We push off again. Josh tells us after the worst deluge that the wall of water we just survived, all eyes closed, was so high that it went way over our heads. We shoulda seen it! I learn that a wet suit’s function is not to keep you dry but to keep you warm, or in this case warmer than dying of exposure. Back in the locker room, Aunt Beth, who seems rugged and athletic and noncomplaining, further endears herself to me when she says to the room at large, “Next time, I’m wearing waterproof mascara.”
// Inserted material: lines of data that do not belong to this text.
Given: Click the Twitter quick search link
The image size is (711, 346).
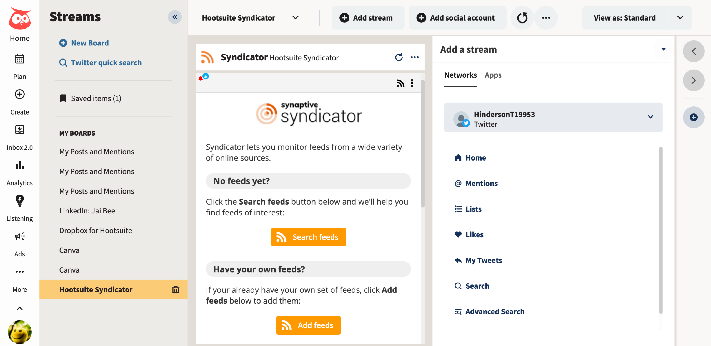Looking at the screenshot, I should [106, 63].
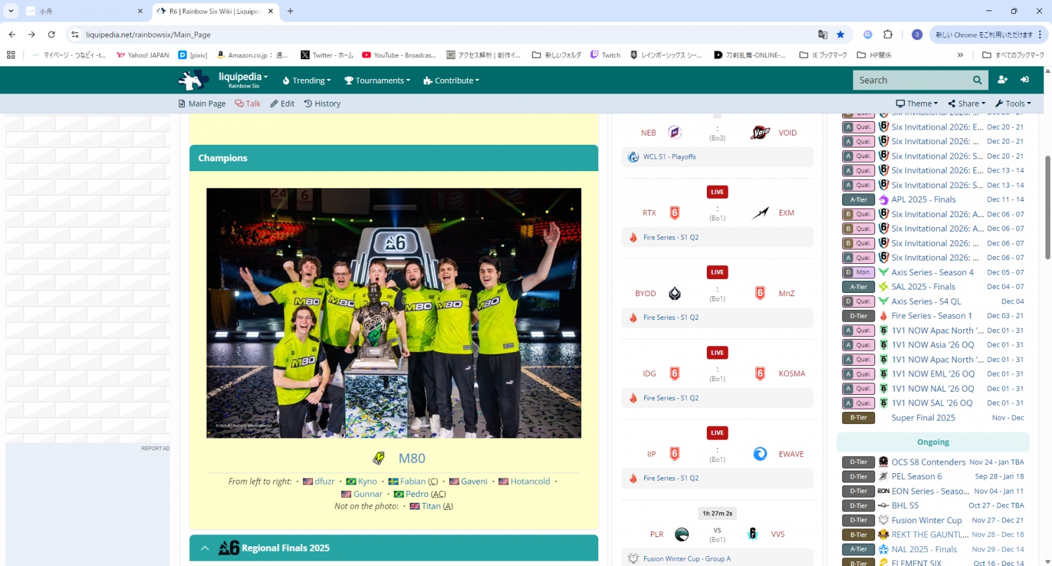1052x566 pixels.
Task: Bookmark this page with star icon
Action: coord(840,35)
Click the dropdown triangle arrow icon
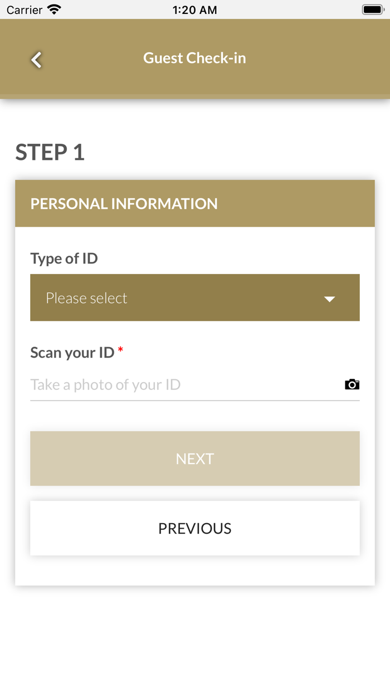 coord(329,299)
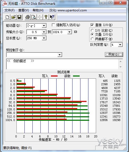129x152 pixels.
Task: Print results using the printer icon
Action: (28, 17)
I write to friends when I’m back on dry land:

I’m dead. Walls of water (5 degrees C). I was one of the paddlers, 4 per raft. Much harder than advertised, grade 4 rapids. The whole thing was 12 km long. Soaked from head to toe—they put you in a wet suit, booties, polar fleece, slicker then life jacket. Helmet of course. You couldn’t pay me to do this again. In its own way fun but mostly the shock of it and watching us all get water-boarded and hanging on for dear life.

Dinner is indoors, warm and dry, at the Bear Street Tavern. We have interesting drinks and mostly pizza. Several of our party order some form of bison for their topping. I don’t, but I taste Aunt Beth’s so as not to burnish my reputation as the least adventurous Banffer. I like it. In this form, in cured curls, it could pass for pepperoni.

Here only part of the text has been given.